La resistencia ciudadana tiene que terminar de cuajarse en la unidad de la ciudadanía, en la convergencia de valores, en el control de nuestro destino.

Esa resistencia ha sido de todos –collas, cambas, chapacos– de norte a sur y de oriente a occidente. Las pititas se convirtieron en un gran lazo de bolivianidad, que incluía a Nelson Condori, Fernando Camacho, Diego Pumari, Waldo Albarracín, Tuto Quiroga, Carlos Valverde y todos, incluyendo aquella cholita y aquella joven que se fusionaron en un “high five”.

 Mineros y chuquisaqueños unidos hacia La Paz, y valientes policías protegidos por ciudadanos; los bravos motoqueros cochabambinos, que protegieron la ciudad tal cual muro medieval, los ciudadanos cruceños que controlaban la filtración de mercenarios nacionales y extranjeros. 

El pundonor final de los militares fue una muestra de solidaridad, de que mi lucha es tu lucha, de que tú y yo queremos justicia y libertad, y rechazamos el miedo y la mentira. 

Todos alcemos la bandera boliviana y la wiphala, pero también reconozcamos, respetemos y levantemos la rojo y blanco de Potosí, la verde y blanco de Santa Cruz, la verde y granate de La Paz, y todas las banderas departamentales, porque un potosino vale lo mismo que un beniano, y a una mujer se la respeta como a un hombre.

Y tengamos una Bolivia más transparente. Eso empieza en estas campañas electorales. Primero, estamos cansados de la manipulación de datos oficiales y de noticias sesgadas o, simple y llanamente, mentiras; del ocultamiento de la información oficial, que por ley nos corresponde tener acceso; del miedo, amenazas y amedrentamientos.

 Del negociado de  votos por obras y de hacer creer, cual borregos de un rebaño, ofendiendo a la población, que Evo es enviado de Dios y que se ocultará la luna; en vez de  transparentar las cuentas de Entel y de toda empresa pública o los gastos de recursos públicos;  en vez de  informar a los ciudadanos que los coliseos deportivos hicieron en centenares de poblaciones en vez de instalar agua potable u hospitales; que todos sepamos lo que sucede en cada rincón del país y que  no se mantengan o creen Chapares, feudos de bolivianos masistas, venezolanos y cubanos, cual republiquetas dentro de nuestro territorio soberano. 

Segundo, la situación económica, institucional y el medioambiente que Evo nos ha dejado es muy precaria. Los candidatos deben generar una visión de país no sólo de crecimiento, sino de igualdad, de instituciones justas y transparentes, de estabilidad y cohesión social, porque hay más de 10 millones de razones. No serán años de bonanza y derroche. 

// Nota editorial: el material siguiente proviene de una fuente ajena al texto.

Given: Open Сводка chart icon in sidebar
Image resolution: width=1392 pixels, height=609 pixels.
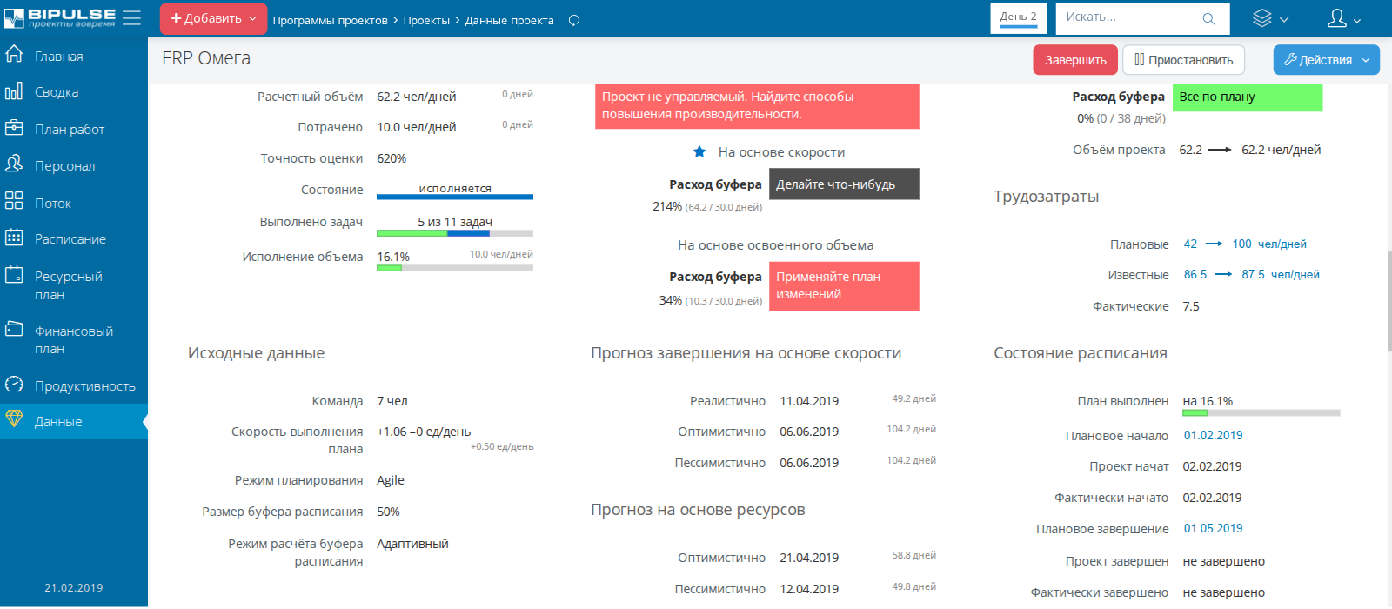Looking at the screenshot, I should [x=14, y=91].
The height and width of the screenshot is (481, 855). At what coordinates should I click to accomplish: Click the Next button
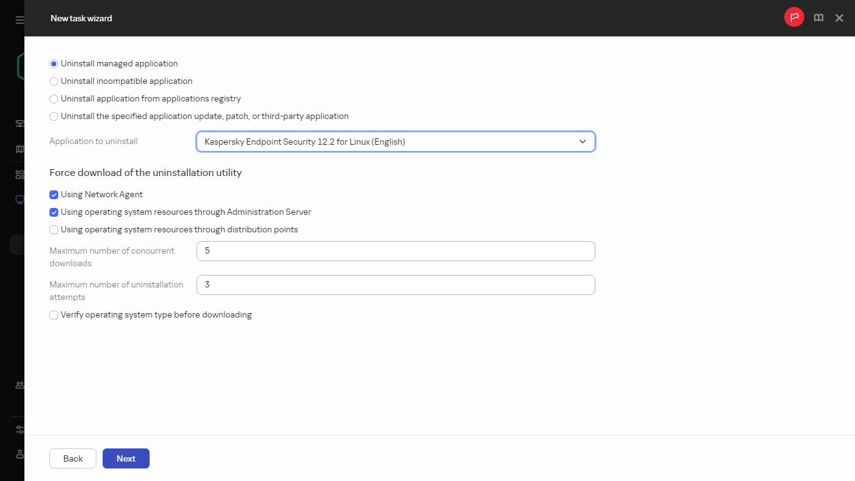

Los candidatos y eventuales gobernantes tienen que ser responsables para manejar las expectativas de la población de manera tolerante y solidaria. No hacerlo es fórmula segura para que Evo vuelva como salvador, de aquí a cinco años. 

Evo o gente populista, mentirosa, embaucadora, dañina, aprovechadora, prebendalista, corrupta, abusiva, racista y cínica ¡no tienen y no deben volver a gobernar Bolivia nunca más!

 
Óscar Antezana Malpartida es economista.